**Your objective**
Report how many lines in the records below hold "agent", with no other output.

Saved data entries
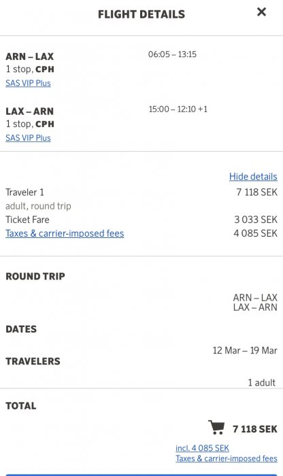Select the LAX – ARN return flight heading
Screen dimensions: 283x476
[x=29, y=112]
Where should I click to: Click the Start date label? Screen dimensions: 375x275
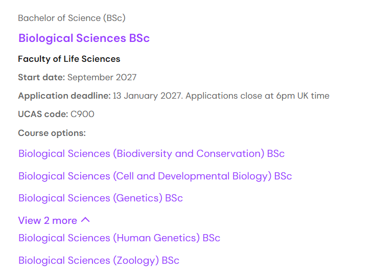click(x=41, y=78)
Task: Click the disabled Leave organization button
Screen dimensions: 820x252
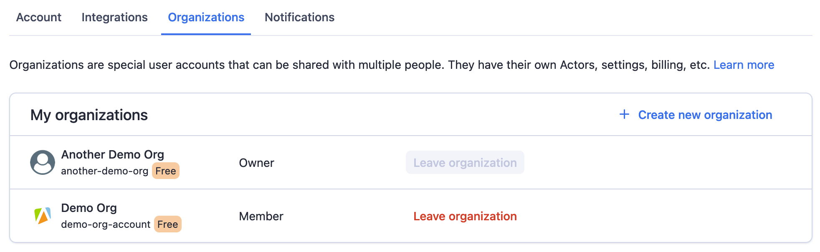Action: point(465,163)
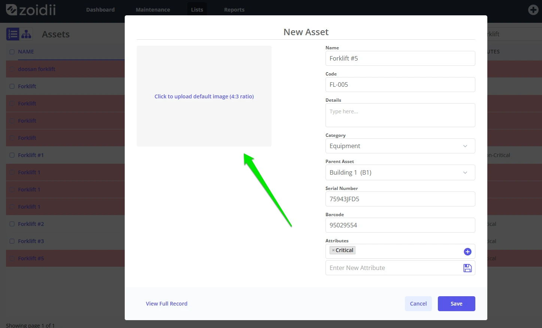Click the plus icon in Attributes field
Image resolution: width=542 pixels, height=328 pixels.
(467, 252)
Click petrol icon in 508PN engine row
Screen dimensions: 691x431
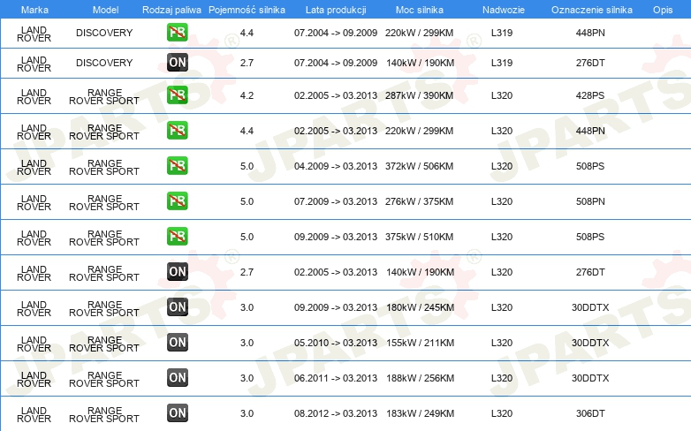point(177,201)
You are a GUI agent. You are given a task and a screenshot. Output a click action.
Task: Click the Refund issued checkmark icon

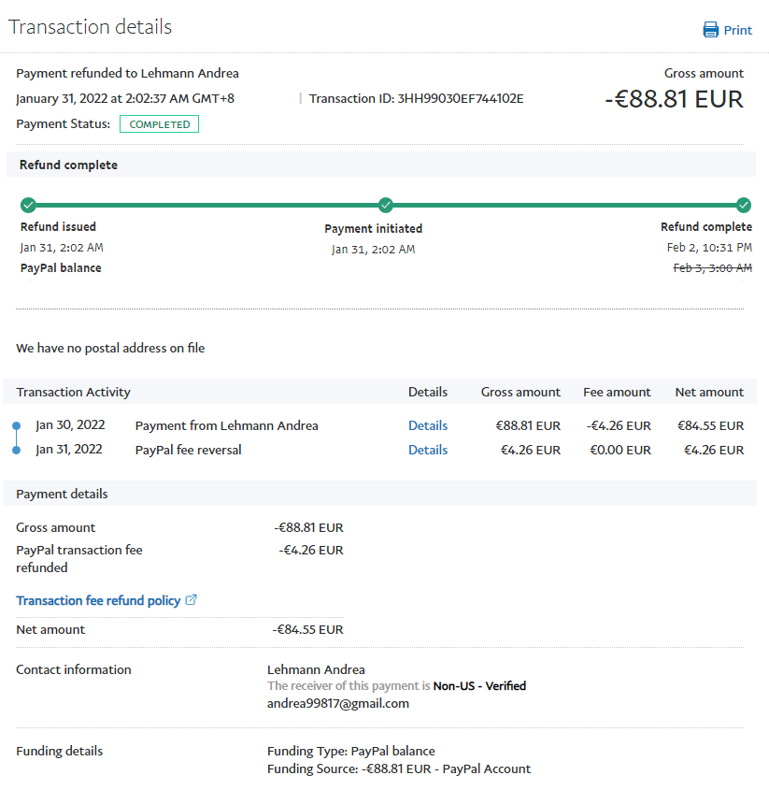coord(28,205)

...

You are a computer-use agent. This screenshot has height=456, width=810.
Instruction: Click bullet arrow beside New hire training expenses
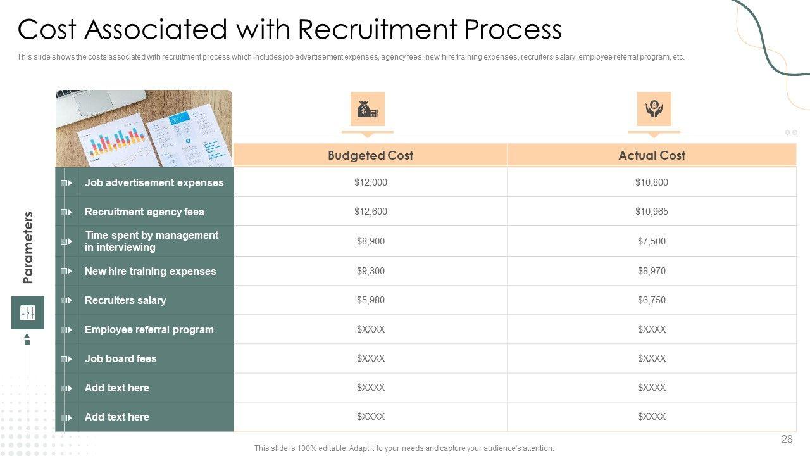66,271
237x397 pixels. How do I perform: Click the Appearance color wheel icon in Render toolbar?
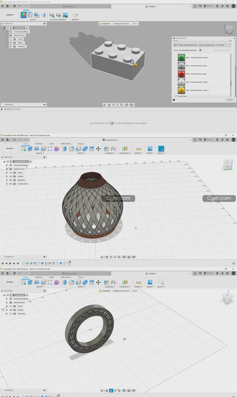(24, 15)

**Answer to the exercise**
2